VOS TÂCHES =>
1) Traduisez en anglais cette phrase du texte sur l'étude de l'ADEME : « Bernard Tamain, membre de SLC a ensuite présenté les principales faiblesses de cette étude. »
2) Répondez à ces questions d'après le texte sur l'étude de l'ADEME :
(a) En quel mois et quelle année l'étude avait-elle été publiée officiellement sur le site de l'ADEME ?
(b) À quelle date s'est tenue la réunion organisée à l'initiative de Sauvons le Climat ?
(c) Qui présidait le conseil scientifique de l'ADEME ?
3) Prolongez le texte sur l'étude de l'ADEME à partir de sa dernière phrase.

-------- DOCUMENT SOURCE --------

L’ADEME (Agence De l’Environnement et de la Maîtrise de l’Énergie) est un établissement public qui conseille le gouvernement pour la préconisation et la mise en œuvre des politiques publiques. Elle vient de publier une étude MIX électrique 100% renouvelable à 2050, évaluation macroéconomique.

Il s’agit là d’un nouvel avatar d’une étude qui avait fuité en mai 2015 avant d’être publié officiellement sur le site de l’ADEME en octobre 2015 sous le titre : Vers un mix électrique 100% renouvelables ? Analyses et optimisations. Largement diffusée, elle avait été comprise comme signifiant :« 100% renouvelables dans le mix électrique, c’est possible », entretenant ainsi la confusion entre la mission prospective et la mission préconisation de l’ADEME. Elle avait suscité de nombreuses critiques de la part d’experts indépendants.

Aussi, à l’initiative de Sauvons le Climat, s’était tenue le 8 janvier 2016, sous l’égide de l’Association des Amis de l’École de Paris du management présidé par Michel Berry, une réunion qui a permis à des experts de Sauvons Le Climat de confronter leur analyse avec celle ses auteurs de cette étude.

L’ADEME était représentée par Didier Roux, Président de son conseil scientifique et membre de l’Académie des sciences, François Moisan, Directeur exécutif de la Stratégie qui, en introduction, a précisé que l’étude relevait de la mission prospective de l’ADEME et qu’il ne s’agissait ni d’un scénario, ni d’une préconisation ; elle ne visait pas à conseiller l’État dans la définition des politique publiques. David Marchal a ensuite fait état des principaux résultats de l’étude.

Bernard Tamain, membre de SLC a ensuite présenté les principales faiblesses de cette étude.

Le compte rendu de cette réunion, rédigé sous l’égide de l’Association des amis de l’École de Paris et validé par les participants, figure désormais sur le site de Sauvons le Climat. Il n’a pas, à notre connaissance, été mis sur le site de l’ADEME.

-------- INFORMATIONS AFFICHÉES --------

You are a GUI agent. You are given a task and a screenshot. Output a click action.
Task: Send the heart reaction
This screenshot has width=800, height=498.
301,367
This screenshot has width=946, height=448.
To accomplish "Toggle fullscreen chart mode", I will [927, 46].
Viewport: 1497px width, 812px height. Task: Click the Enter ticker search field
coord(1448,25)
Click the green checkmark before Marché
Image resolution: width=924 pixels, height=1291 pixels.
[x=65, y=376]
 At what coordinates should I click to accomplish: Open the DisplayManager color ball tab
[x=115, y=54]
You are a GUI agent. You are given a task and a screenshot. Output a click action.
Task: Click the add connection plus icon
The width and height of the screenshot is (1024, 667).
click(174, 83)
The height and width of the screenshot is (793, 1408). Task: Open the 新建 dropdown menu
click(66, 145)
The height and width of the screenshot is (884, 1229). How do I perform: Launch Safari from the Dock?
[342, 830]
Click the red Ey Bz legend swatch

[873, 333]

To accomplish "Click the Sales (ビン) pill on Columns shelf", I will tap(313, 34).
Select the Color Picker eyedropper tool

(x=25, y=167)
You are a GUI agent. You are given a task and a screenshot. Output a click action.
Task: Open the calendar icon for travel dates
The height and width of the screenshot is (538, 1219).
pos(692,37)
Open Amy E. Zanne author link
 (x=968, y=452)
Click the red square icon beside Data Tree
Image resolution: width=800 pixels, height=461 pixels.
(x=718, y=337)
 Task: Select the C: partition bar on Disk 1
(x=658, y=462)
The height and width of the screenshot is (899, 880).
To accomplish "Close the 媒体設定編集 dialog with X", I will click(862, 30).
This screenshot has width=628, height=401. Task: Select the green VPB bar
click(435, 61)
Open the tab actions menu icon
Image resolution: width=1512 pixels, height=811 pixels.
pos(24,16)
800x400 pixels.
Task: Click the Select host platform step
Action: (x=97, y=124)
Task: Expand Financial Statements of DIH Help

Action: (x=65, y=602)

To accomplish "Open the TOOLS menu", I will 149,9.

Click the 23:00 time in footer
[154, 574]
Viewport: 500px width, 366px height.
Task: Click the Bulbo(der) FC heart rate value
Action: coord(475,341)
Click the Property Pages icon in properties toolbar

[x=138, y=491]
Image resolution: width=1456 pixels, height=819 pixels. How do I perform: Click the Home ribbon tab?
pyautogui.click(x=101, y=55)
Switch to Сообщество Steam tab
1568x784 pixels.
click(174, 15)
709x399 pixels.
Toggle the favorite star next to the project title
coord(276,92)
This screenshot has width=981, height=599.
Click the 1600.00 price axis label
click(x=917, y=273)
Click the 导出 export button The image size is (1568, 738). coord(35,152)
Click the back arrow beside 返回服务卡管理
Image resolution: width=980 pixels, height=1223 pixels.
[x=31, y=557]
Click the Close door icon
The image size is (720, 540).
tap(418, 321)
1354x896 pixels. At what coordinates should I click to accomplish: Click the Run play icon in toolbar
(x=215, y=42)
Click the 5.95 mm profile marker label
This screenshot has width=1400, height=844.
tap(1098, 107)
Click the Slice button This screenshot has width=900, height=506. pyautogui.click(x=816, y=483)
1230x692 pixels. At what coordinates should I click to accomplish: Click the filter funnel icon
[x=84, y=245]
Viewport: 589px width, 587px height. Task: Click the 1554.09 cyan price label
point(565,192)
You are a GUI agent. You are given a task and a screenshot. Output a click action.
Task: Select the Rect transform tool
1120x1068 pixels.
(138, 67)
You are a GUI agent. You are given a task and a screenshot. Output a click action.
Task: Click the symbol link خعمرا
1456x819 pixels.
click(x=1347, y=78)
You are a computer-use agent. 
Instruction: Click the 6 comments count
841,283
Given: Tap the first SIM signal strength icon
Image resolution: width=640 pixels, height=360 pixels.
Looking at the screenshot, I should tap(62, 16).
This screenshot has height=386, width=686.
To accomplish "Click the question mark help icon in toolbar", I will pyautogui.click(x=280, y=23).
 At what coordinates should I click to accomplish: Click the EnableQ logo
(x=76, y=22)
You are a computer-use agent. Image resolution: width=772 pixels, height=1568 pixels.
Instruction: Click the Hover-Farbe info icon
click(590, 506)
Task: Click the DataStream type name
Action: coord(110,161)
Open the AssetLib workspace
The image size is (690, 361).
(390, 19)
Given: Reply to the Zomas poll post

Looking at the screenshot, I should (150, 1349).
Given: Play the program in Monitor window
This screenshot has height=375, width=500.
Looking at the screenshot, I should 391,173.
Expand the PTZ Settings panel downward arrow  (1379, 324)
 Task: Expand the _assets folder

--------

RÉPONSES AUX EXERCICES =>
1) Bernard Tamain, a member of SLC, then presented the main weaknesses of this study.

2)
(a) En octobre 2015.
(b) Le 8 janvier 2016.
(c) Didier Roux.

3)
MIX électrique 100% renouvelables à 2050 reprend les analyses de la première étude mais le ton est tout différent. L’étude d’octobre 2015, nous dit-on, a établi et proposé un scénario complet et cohérent de transition énergétique…et étudié la faisabilité technique et économique de très forts taux d’énergies renouvelables. Aujourd’hui, il s’agit bien d’une préconisation. Voici les principales objections que sa lecture suscite de la part de SLC :

· l'ADEME sous estime de façon absolument irréaliste la consommation électrique en 2050 compte tenu de la part prise par les voitures électriques, par les pompes à chaleur, par l'augmentation de la population et du nombre de logements, par le fait que les gains en chauffage électrique des logements actuellement chauffés à l'électricité seront faibles car ces logements sont déjà bien isolés, par le fait qu'il faut réduire le nombre de logements chauffés au gaz ou au fioul (donc les passer à du chauffage par pompe à chaleur) pour réduire l'effet de serre, par le fait que le chauffage à la biomasse ne peut pas s'accroître très fortement.

· l'ADEME fait appel de façon idiote à 14% d'importation dans des périodes sans vent et sans soleil. Ces importations seront massivement carbonées car l'idée de foisonnement au niveau européen est une fausse bonne idée, comme l'a prouvé SLC. Les prix associés à ces importations seront très élevés (car correspondant à des périodes sans vent et sans soleil sur toute l'Europe), ce qui est ignoré par l'ADEME.

· l'ADEME a oublié de gérer la stabilité du réseau en dessous de l'heure, faute fatale pour un organisme qui se prétend sérieux.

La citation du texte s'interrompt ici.